### WRITTEN TASK
Carry on the personal essay about returning to Sydney after a ten-week secondment in New York, picking up right after its final sentence.

Too Good To Be True

The past few months have really been a whirlwind for me. Not long after I was done with my audit busy season, I found out I was going to the Times Square New York office for a short ten week secondment – something that had been on my goals at Ernst & Young ever since I started as a trainee just over six years ago. I’ve lived in New York before as an exchange student and I loved it; and now having lived there for ten weeks as a working professional, I love it even more. Not because of the work, but because of how absolutely amazing the city is.

Coming back to Sydney after spending months is New York is always such a bittersweet thing for me. It’s so hard for me to describe the dichotomy of the person I become when I’m there and the person I am away from it all. Life in New York just seems more vivid and more real; sometimes I drift through the days here in a grey haze and nothing registers. Even with the ridiculous working hours (ridiculous because they really aren’t necessary), when I leave work at 10 or 11 PM, it still feels so early because your evening plans start at midnight. Leaving work at 6:30 PM in Sydney – early as that is – still feels incredibly late. It’s dark, everything is closed and I’ve got a horridly long commute home. Most of my waking hours – except for a few cherished moments on the weekends and some times after dinner during the week – kind of feel like this intellectually interesting puzzle which is both surreal and meaningless.

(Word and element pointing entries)

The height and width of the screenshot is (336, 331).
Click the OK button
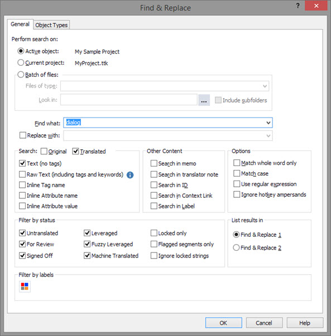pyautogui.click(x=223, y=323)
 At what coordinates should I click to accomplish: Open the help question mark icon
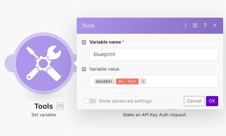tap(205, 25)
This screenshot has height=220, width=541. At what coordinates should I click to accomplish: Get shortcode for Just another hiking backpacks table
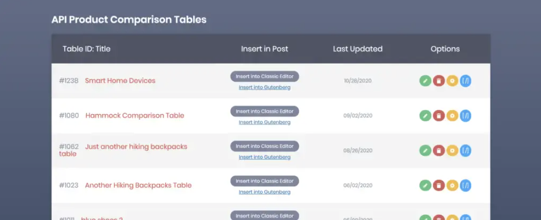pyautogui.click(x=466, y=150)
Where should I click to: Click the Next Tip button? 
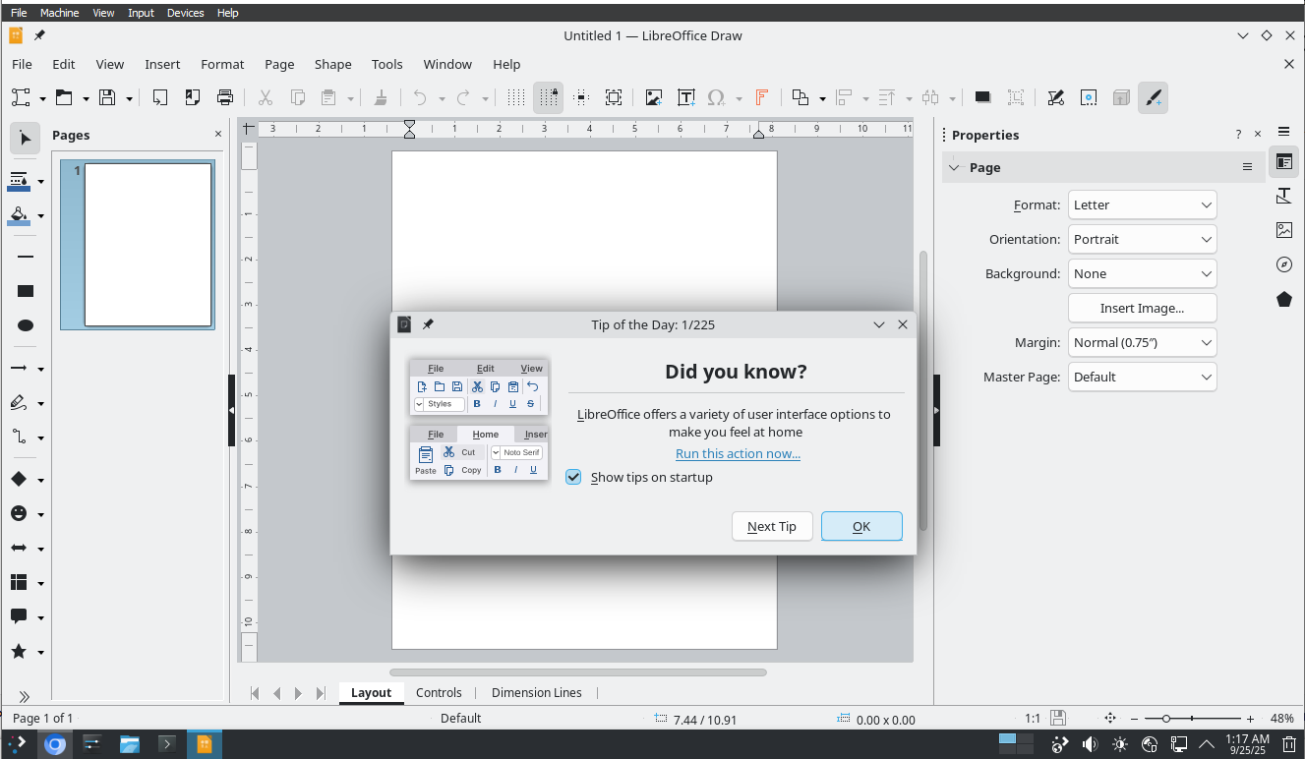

### RESPONSE TO THE TASK
Anyway. The reason things have been so quiet here (apart from the usual refrain of work, etc) is I’ve been planning a trip to NYC (surprise, surprise) to study at Tisch over the summer (northern hemisphere summer). I’ve wanted this so badly for so long – pretty much ever since I found out more courses like the Musical Theatre Writing Workshop focusing on the three different components of musical theatre writing are offered over the summer session. While EY is reasonably accommodating as far as large employers go, the full two year Graduate Musical Theatre Writing Program at Tisch has never been a realistic option.

Summer school, however, was totally within reach, after all the scrimping and saving, and begging to get time off work. And as soon as I knew I could afford it, I spent – goodness only knows how many – hours talking to managers and partners and clients, rearranging my portfolio and the timing of my jobs so it could all happen. My time off has been booked in for months and months in advance. All the paperwork had been done. While I was in NYC for work, I’d done my homework and gotten internships at theatre companies lined up.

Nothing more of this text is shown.